Getting safe drinking water is a challenge for many in Africa, Shuster and Upchurch have learned. “They have a lot of water-born illnesses there,” Shuster said. “They treat their water by boiling it, but that still leaves a lot of sediment in it.” “The taste of the water was poor,” added Upchurch, who noted the lifespan of rural Kenyans is lower because of water-related illness. Slum residents receive water through kiosks and end up paying much higher prices than those who have access to water piped to their homes. Virginia Bachoo, a donor relationship officer with the Africa Foundation, told Upchurch in an email that trenches are being dug so four water kiosks can be linked to a filtration plant to bring water into villages.
Shuster is working on getting a larger water purification system to Kenya, but it will still have to be portable. The stainless steel 28-pound machine comes with a hard plastic case for easy transport. The machines his company produces on Orange Avenue in the Midtown neighborhood are much larger. One has the dimensions of a phone booth and can cleanse dozens of gallons of water per minute. The much smaller version he donated in Africa, which his company distributes but does not make, can process half a gallon per minute and 750 gallons a day. It will kill bacteria and most viruses, he said. “It tastes like bottled water,” he said. The model he gave away is worth about $2,500, and with the extra filters Shuster left the school the value of his gift jumped to $4,000. Especially important after a disaster or in a remote location, the machine can run off battery power or solar power if electricity isn’t available. A solar strip a few feet long can be connected to the device. “In 30-45 minutes, I could explain to anyone how to use it and maintain it,” Shuster said. When Shuster set up the small machine in the African school’s cafeteria to show how it works, staff and elders crowded around to watch. The apparatus can suck water out of a bucket, sink or reservoir.
Miller-Leaman was founded in 1991 and manufactures filtration products out of a renovated 52,000- square-foot facility built in 1925 that used to be a bakery. Their products are distributed worldwide. The donation in Kenya is not the company’s first. They’ve given away tens of thousands of dollars worth of equipment. “We’ve done other humanitarian projects on a much larger scale, including at a hospital in Africa,” Shuster said. The company has also donated filtration systems to Haiti, and they want to help additional countries.

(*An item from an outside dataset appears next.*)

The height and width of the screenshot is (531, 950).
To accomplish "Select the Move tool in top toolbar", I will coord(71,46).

“A highlight of not just this trip, but of my entire life, was bringing the fresh filtered water to the Emurutoto School and the surrounding community of the Masai Mara”

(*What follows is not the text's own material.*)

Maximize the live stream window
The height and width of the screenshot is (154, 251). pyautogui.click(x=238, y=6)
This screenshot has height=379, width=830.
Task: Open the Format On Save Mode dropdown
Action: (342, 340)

Upchurch, owner of Ormond Beach-based Odyssey Travel, had been thinking about going to Africa with his wife and he wound up inviting Shuster and his wife as well. They researched what they could donate and where, and then the foursome went on the adventure of a lifetime. They floated over the countryside in a hot air balloon, rode horses, went on morning drives to observe big game and stayed in a camp where their fully-furnished tent was more like a nice hotel room complete with king-size beds, a toilet and a shower stall. They also spent a little time in Zambia to tour the massive waterfalls there. Upchurch, who has traveled all around the world and immersed himself in many cultures, said it was “one of the most amazing experiences” of his life. Watching people more than 50 years old drink decent water for the first time in their lives was hugely rewarding, he said. “A highlight of not just this trip, but of my entire life, was bringing the fresh filtered water to the (Emurutoto) School and the surrounding community of the Masai Mara,” Upchurch wrote in an email to Saitoti, the Africa Foundation official, shortly after the trip. “To see the joy on the faces of these men and women made me so happy that we were able to help the community we were visiting and impact them for years to come.”